# [YOUR TASK]
Print out the full listing exactly as it reads.

# [GIVEN ENTRIES]
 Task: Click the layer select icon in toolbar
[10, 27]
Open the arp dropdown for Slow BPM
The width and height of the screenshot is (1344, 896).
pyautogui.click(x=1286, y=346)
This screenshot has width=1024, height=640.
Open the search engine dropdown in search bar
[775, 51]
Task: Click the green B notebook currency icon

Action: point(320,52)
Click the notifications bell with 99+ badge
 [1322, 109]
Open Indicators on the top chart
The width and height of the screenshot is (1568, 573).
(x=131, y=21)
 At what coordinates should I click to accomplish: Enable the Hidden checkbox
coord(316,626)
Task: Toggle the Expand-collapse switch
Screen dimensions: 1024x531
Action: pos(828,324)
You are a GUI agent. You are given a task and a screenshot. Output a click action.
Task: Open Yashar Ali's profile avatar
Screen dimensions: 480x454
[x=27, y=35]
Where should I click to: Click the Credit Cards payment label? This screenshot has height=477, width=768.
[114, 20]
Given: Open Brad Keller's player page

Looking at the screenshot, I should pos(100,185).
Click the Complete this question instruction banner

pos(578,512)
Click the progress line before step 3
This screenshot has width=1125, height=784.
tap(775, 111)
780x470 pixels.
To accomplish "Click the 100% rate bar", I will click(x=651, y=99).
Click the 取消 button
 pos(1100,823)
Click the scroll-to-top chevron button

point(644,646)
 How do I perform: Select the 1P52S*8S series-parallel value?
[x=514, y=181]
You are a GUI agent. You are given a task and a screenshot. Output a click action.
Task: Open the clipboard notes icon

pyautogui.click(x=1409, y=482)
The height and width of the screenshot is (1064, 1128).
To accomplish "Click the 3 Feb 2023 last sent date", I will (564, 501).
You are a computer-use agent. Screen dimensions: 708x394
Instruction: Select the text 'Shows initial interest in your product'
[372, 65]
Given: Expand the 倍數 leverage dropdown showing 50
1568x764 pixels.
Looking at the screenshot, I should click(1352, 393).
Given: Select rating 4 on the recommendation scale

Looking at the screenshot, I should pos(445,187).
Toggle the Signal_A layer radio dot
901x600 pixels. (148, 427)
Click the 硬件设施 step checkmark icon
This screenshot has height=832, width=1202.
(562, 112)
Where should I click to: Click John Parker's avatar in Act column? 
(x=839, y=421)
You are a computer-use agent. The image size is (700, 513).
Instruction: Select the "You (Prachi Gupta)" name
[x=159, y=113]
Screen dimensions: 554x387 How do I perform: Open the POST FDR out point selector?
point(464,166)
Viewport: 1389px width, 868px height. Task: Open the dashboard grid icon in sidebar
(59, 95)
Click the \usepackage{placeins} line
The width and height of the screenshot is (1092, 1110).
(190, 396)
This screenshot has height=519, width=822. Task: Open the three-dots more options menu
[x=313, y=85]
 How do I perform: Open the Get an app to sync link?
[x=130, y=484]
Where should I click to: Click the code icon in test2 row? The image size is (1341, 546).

# [EXERCISE RESULT]
 Task: Click the layer select icon in toolbar
[10, 27]
Open the arp dropdown for Slow BPM
The width and height of the screenshot is (1344, 896).
pyautogui.click(x=1286, y=346)
This screenshot has width=1024, height=640.
Open the search engine dropdown in search bar
[775, 51]
Task: Click the green B notebook currency icon

Action: point(320,52)
Click the notifications bell with 99+ badge
 [1322, 109]
Open Indicators on the top chart
The width and height of the screenshot is (1568, 573).
(x=131, y=21)
 At what coordinates should I click to accomplish: Enable the Hidden checkbox
coord(316,626)
Task: Toggle the Expand-collapse switch
Screen dimensions: 1024x531
Action: pos(828,324)
You are a GUI agent. You are given a task and a screenshot. Output a click action.
Task: Open Yashar Ali's profile avatar
Screen dimensions: 480x454
[x=27, y=35]
Where should I click to: Click the Credit Cards payment label? This screenshot has height=477, width=768.
[114, 20]
Given: Open Brad Keller's player page

Looking at the screenshot, I should pos(100,185).
Click the Complete this question instruction banner

pos(578,512)
Click the progress line before step 3
This screenshot has width=1125, height=784.
tap(775, 111)
780x470 pixels.
To accomplish "Click the 100% rate bar", I will click(x=651, y=99).
Click the 取消 button
 pos(1100,823)
Click the scroll-to-top chevron button

point(644,646)
 How do I perform: Select the 1P52S*8S series-parallel value?
[x=514, y=181]
You are a GUI agent. You are given a task and a screenshot. Output a click action.
Task: Open the clipboard notes icon

pyautogui.click(x=1409, y=482)
The height and width of the screenshot is (1064, 1128).
To accomplish "Click the 3 Feb 2023 last sent date", I will (564, 501).
You are a computer-use agent. Screen dimensions: 708x394
Instruction: Select the text 'Shows initial interest in your product'
[372, 65]
Given: Expand the 倍數 leverage dropdown showing 50
1568x764 pixels.
Looking at the screenshot, I should click(1352, 393).
Given: Select rating 4 on the recommendation scale

Looking at the screenshot, I should pos(445,187).
Toggle the Signal_A layer radio dot
901x600 pixels. (148, 427)
Click the 硬件设施 step checkmark icon
This screenshot has height=832, width=1202.
(562, 112)
Where should I click to: Click John Parker's avatar in Act column? 
(x=839, y=421)
You are a computer-use agent. The image size is (700, 513).
Instruction: Select the "You (Prachi Gupta)" name
[x=159, y=113]
Screen dimensions: 554x387 How do I perform: Open the POST FDR out point selector?
point(464,166)
Viewport: 1389px width, 868px height. Task: Open the dashboard grid icon in sidebar
(59, 95)
Click the \usepackage{placeins} line
The width and height of the screenshot is (1092, 1110).
(190, 396)
This screenshot has height=519, width=822. Task: Open the three-dots more options menu
[x=313, y=85]
 How do I perform: Open the Get an app to sync link?
[x=130, y=484]
Where should I click to: Click the code icon in test2 row? The image size is (1341, 546).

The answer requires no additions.